Сопоставим результаты очень далеких способов интерпретации семантики - когнитивного анализа модальности возможности и необходимости английского языка, представленные в работе И. Свитсер «От этимологии к прагматике» [Sweetser 1990], и реконструкцию эволюции семантики лексических средств выражения этой модальности, полученной сравнительно-историческим методом.
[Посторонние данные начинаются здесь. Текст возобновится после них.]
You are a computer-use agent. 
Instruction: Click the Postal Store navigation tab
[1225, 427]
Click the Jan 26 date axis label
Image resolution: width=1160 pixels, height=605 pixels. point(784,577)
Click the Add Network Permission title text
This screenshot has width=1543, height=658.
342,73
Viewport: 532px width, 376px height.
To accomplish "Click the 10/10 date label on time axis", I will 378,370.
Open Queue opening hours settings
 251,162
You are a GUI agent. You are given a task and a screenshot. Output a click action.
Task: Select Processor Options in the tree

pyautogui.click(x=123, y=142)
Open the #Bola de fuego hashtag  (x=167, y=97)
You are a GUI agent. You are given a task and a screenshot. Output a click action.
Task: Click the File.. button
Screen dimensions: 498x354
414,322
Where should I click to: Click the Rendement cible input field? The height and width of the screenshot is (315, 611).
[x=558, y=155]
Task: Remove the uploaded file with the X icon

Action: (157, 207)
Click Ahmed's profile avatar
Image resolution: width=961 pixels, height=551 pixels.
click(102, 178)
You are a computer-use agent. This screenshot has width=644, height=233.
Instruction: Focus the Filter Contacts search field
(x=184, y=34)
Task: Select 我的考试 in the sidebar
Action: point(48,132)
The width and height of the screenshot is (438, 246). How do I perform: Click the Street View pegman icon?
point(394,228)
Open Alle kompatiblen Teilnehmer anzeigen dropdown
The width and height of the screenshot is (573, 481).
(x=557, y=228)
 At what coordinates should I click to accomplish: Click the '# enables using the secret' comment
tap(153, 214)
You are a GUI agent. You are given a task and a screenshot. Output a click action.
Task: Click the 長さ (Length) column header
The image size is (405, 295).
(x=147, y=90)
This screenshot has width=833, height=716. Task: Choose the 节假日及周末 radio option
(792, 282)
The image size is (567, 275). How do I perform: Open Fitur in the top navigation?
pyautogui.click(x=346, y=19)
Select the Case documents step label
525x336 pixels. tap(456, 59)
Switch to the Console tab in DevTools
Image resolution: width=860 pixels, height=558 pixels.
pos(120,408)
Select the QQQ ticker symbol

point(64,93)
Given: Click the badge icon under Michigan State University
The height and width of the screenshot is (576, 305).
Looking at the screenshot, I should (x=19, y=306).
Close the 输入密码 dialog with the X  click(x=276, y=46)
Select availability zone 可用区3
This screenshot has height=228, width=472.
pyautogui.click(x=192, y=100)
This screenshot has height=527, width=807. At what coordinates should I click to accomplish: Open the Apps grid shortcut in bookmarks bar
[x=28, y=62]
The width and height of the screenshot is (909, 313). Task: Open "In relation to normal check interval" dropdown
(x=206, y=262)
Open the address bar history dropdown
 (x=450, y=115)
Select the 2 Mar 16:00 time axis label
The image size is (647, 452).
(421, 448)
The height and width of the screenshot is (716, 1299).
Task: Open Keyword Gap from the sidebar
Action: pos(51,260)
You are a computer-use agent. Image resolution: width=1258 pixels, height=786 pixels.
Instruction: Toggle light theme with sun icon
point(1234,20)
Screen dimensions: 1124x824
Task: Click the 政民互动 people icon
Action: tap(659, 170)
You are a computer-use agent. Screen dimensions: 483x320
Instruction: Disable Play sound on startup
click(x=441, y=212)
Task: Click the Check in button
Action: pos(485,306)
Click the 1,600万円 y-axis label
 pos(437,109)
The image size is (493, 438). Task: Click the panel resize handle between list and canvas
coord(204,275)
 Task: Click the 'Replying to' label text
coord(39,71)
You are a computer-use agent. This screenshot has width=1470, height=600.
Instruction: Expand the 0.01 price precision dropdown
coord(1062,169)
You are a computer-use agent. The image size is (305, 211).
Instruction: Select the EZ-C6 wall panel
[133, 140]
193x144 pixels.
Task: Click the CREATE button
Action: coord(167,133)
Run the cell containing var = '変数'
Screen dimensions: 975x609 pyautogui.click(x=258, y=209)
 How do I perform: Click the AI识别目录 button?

Ив Свитсер, адаптируя основную идею Талми, который рассматривал модальность как отношение силы и барьеров, предложила сило-динамический анализ модальности с опорой на обобщенные социофизические концепты сил и барьеров. Согласно такому подходу семантика may может быть соотнесена с обозначением потенциального, но отсутствующего барьера, must при сило-динамическом анализе трактуется как непреодолимая (подчиняющая) сила, направляю-
щая субъект на действие (заставляющая субъект произвести действие). «Талми хотел бы рассматривать must как барьер, ограничивающий чью-либо область действия до одного определенного акта, и действительно, сила и принуждение будут иметь одинаковый физический результат. Но must выражал силу приказа сделать что-либо, положительное принуждение, а не отрицательное ограничение» (May and must are perhaps the most clearly force-dynamic of the modals. Talmy's understanding of may in terms of a potential but absent barrier seems to me very reasonable, and can be viewed as a restatement of the standard analysis (e.g. «not require not») in terms of the more general concepts of forces and barriers. Must is equally readily understood as a compellig force directing the subject towards an act. Talmy would like to view must as a barrier restricting one's domain of action to a certain single act; and it is true that force or constraint would have the same physical result. But must has the force of an order to do something, a positive compulsion rather than a negative restriction) [Sweetser 1990: 52].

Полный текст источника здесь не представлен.